While the BJP has toned down its criticism of Jammu & Kashmir Chief Minister Mufti Mohammad Sayeed over the release of Hurriyat leader Masarat Alam, the two partners in the coalition government remain politically and ideologically poles apart, and have to tread a difficult path on several crucial issues.
Alam’s release was a small step, but it exposed the fragility of the relationship between the two coalition partners. Senior PDP leader Muzaffar Hussain Baig had earlier told The Indian Express that the ambiguity in the agenda for governance wasn’t good for the alliance. “I would have preferred a clear-cut statement and more clarity. There are several issues that can be interpreted by each party in its own way,” he had said.
Sources in both parties said a difference in interpretation could lead to fresh problems on the following issues:
Dialogue with Hurriyat
The CMP isn’t clear about direct Centre-Hurriyat talks. The BJP was opposed to talking exclusively to the Hurriyat, while the PDP was very keen to promise that.
The common minimum programme says the coalition government would follow “the same principles” as those of former prime minister Atal Bihari Vajpayee’s government to “facilitate and help initiate a sustained and meaningful dialogue with all internal stakeholders”. This puts the Hurriyat in the larger group of “stakeholders”, which, by the Centre’s definition, has in the past included groups like the Dal lake shikara union, traders’ bodies, tourism groups, social sector NGOs, and every shade of mainstream politicians.
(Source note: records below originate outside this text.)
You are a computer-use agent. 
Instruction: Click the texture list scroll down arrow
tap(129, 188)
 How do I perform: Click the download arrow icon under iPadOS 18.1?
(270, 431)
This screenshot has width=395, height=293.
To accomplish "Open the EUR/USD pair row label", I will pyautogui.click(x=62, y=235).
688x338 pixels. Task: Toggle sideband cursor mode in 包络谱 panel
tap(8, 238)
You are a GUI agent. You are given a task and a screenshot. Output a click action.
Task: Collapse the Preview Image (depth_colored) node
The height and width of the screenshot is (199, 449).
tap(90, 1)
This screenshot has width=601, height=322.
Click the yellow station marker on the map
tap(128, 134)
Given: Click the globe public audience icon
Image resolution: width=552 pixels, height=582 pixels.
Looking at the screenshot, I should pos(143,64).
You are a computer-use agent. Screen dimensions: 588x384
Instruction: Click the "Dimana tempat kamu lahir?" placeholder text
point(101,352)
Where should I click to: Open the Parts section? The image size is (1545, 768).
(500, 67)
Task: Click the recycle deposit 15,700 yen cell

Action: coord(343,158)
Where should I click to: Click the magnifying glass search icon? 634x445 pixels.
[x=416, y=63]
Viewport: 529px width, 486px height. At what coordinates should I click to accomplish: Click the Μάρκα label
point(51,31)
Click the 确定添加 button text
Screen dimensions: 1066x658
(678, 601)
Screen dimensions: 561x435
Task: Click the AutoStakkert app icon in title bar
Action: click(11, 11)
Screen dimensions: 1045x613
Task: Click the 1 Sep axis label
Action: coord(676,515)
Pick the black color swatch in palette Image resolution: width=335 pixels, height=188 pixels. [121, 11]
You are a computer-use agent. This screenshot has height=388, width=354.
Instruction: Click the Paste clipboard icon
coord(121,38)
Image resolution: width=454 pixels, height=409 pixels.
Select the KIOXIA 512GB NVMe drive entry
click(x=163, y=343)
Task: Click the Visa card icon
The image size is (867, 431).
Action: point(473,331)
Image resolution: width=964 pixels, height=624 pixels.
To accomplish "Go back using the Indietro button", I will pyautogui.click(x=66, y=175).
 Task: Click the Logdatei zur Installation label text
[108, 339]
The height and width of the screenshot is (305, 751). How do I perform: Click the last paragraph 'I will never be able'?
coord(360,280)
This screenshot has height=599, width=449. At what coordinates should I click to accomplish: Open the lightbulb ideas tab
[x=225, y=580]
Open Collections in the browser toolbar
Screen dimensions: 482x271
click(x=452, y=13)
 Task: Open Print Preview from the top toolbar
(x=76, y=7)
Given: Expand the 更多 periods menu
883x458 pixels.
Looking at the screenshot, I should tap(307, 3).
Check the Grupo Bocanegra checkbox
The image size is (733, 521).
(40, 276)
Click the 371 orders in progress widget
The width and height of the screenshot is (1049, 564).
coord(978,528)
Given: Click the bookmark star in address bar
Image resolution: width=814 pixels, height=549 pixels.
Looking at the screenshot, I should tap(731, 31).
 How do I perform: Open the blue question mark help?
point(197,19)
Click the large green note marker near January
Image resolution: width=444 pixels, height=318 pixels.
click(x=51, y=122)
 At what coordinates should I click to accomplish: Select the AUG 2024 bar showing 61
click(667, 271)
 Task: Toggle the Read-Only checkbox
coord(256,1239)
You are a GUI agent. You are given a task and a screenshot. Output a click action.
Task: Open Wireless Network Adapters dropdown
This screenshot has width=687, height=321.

While only Mirwaiz Umar Farooq-led Hurriyat has joined a dialogue process with the Centre earlier, they have never agreed to be part of a process where New Delhi would be talking with other parties, especially the mainstream groups, as well.
The CMP says that “the situation in the state has improved vastly and to build the greater public confidence in its sustainability, people of the state must be able to get the peace and normalcy dividend”. PDP and BJP differ as to the meaning of “peace and normalcy dividend”. The PDP believes that the release of detenues like Alam is part of the dividend.
West Pakistan Refugees
On the West Pakistan Refugee (WPR) issue, the two parties interpret the consensus in the CMP differently. While PDP says that to “take measures for sustenance and livelihood of West Pakistan Refugees” isn’t a promise to grant them state subject status, the BJP reads it in the opposite way. Even the most recent WPRs have been living in the state for more than 40 years, and if the Mufti government promises to “take measures for their livelihood and sustainability”, it can only be interpreted as making them eligible for government jobs and other rights. And if the state government makes WPRs eligible for government jobs or provides them with housing or land as part of the CMP promise, it will mean that they are already state subjects.
The promise to “constitute a delimitation commission for delimiting of the legislative assembly constituencies as required by law” is interpreted differently by the PDP and BJP. While BJP thinks it is a promise to start the process immediately, PDP thinks that the requirement to follow law means that the process won’t start before 2026. The question is this: if the coalition government isn’t planning to set up a delimitation commission during its six-year tenure, why was it included in the CMP?
On the issue of the migrant Kashmiri Pandits, who are an important constituency for the BJP and RSS, there isn’t clarity in the CMP. In its “Social and Humanitarian Initiatives” segment, the CMP says, “…Ensuring the return of Kashmiri Pandits with dignity based on their rights as state subjects and reintegrating as well as absorbing them in the Kashmiri milieu. Reintegration will be a process that will start within the state as well as the civil society, by taking the community into confidence.” While the PDP-BJP coalition has rejected the idea of a separate homeland for KPs inside the Valley, it is unclear what reintegration means, and how it might be achieved. That unanswered question holds the potential for serious fissures.